Returns management platform Loop has introduced new services for merchants and logistics providers.
“A series of new features, integrations, and partnerships will enable logistics partners to share enriched data between Loop and merchant warehouses and allow brands to ship and move their returns more efficiently,” the company said in a Monday (Feb. 5) news release.
This, Loop added, will allow for faster return processing, lower shipping costs, better insight and control over return policy abusers, fewer unnecessary returns, and improved sustainability.
“Given today’s economic climate, brands and partners must optimize reverse logistics with the same urgency that they optimize forward logistics,” Loop CEO Jonathan Poma said in the release.
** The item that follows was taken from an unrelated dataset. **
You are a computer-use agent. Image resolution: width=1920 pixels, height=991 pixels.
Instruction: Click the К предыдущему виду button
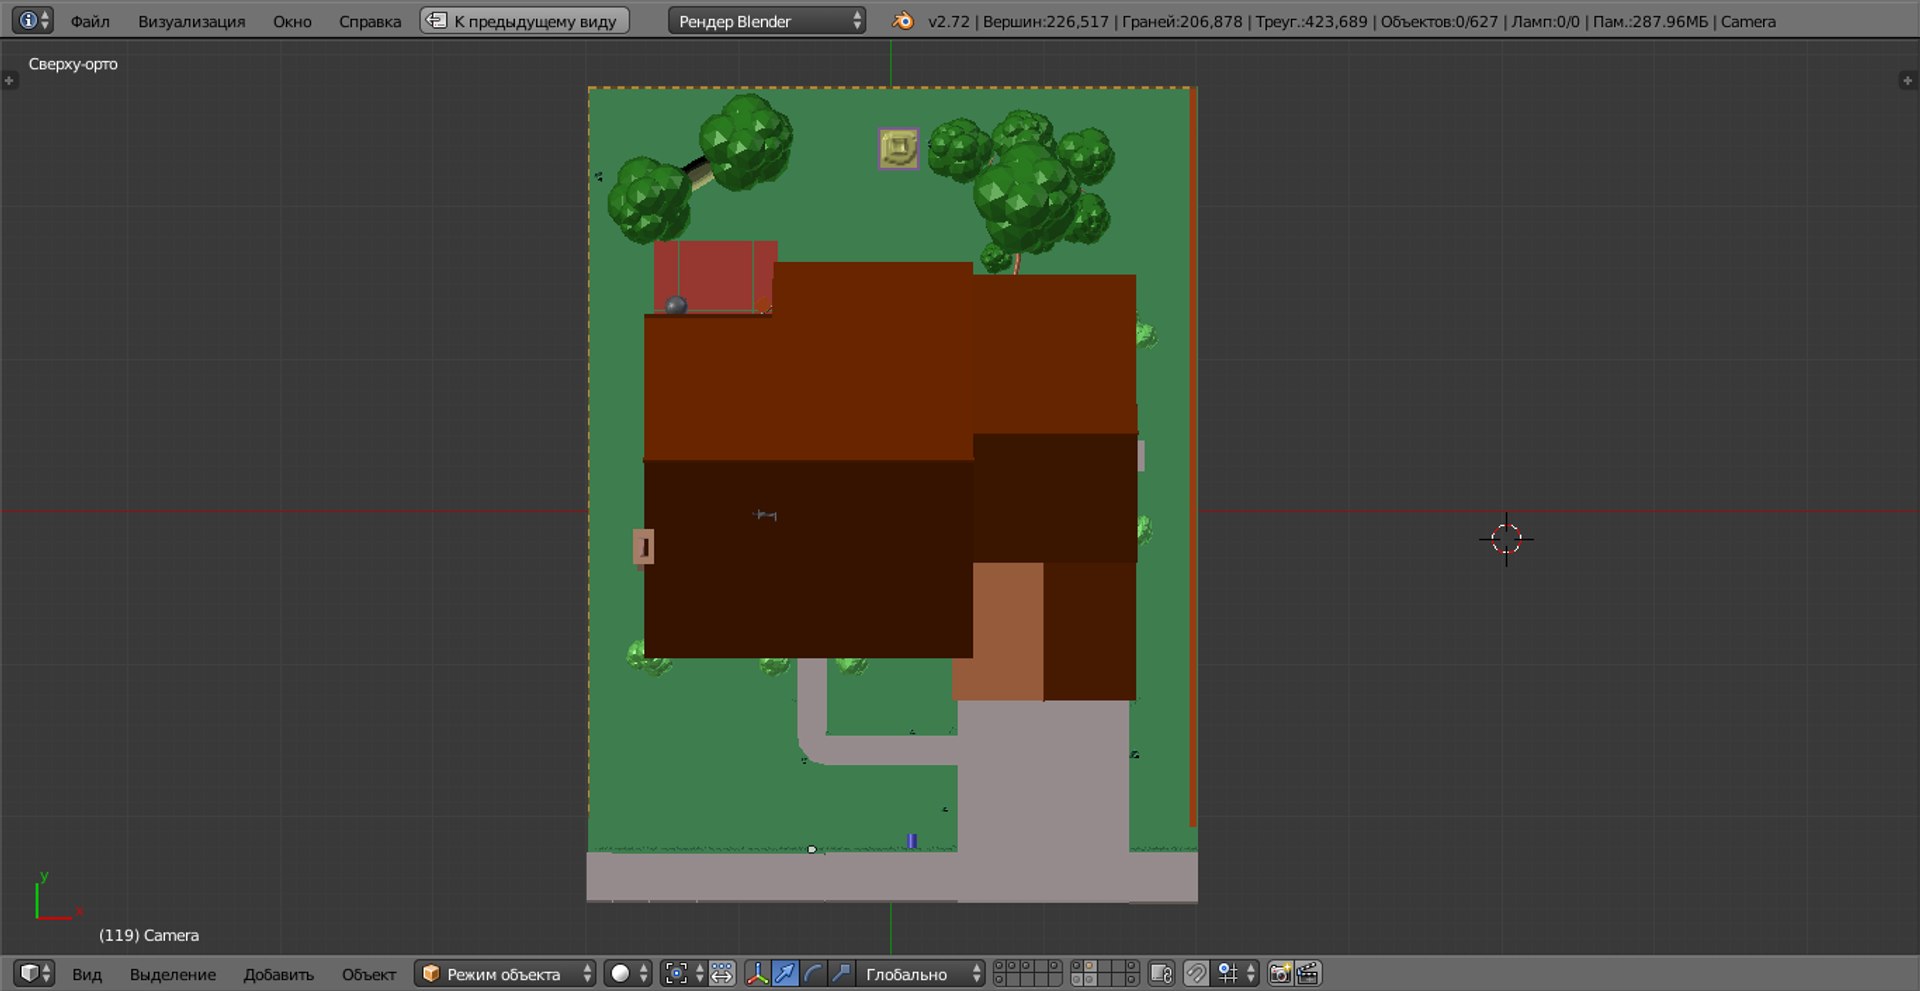[x=525, y=21]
“The product improvements and partnerships we have made in reverse logistics are key to our merchants’ long-term success and growth. With these improvements, we are further building on our commitment to bring intelligence, cost savings, a reduction of unnecessary returns, and fraud and abuse mitigation to our merchants’ eCommerce operations.”
PYMNTS spoke with Poma last year about the shift that has taken place in retailers’ approach to returns over the past few years, with more merchants now charging for exchanges, refunds and store credit.
In fact, Poma pointed out that 57% of merchants have instituted some type of return fee, a shift that comes in response to the statistic that customers in the U.S. return around 3.5 billion products each year, with just 20% of those items being defective.
However, he added, this change in pricing hasn’t triggered a change in shopper behavior as customers recognize the merchants’ need to recover costs and are willing to pay for returns as long as they get an exceptional returns and purchase experience.
“I think there’s like a quid pro quo that is, ‘Hey, as long as I’m getting a great experience, I don’t mind paying,’” Poma said.
As PYMNTS wrote last month, for every $1 billion in sales, retailers face an average of $145 million in merchandise returns.
Online sales show a greater return rate, at 17.6%, the equivalent of $247 billion in returned merchandise. By comparison, pure brick-and-mortar returns (excluding online orders returned in-store) stand at 10.02%, coming to $371 billion.
A recent National Retail Federation report suggests merchants are making some progress. After two years of increasing returns rate, the percentage of returns fell to 14.5% of total retail sales in 2023, equivalent to about $743 billion.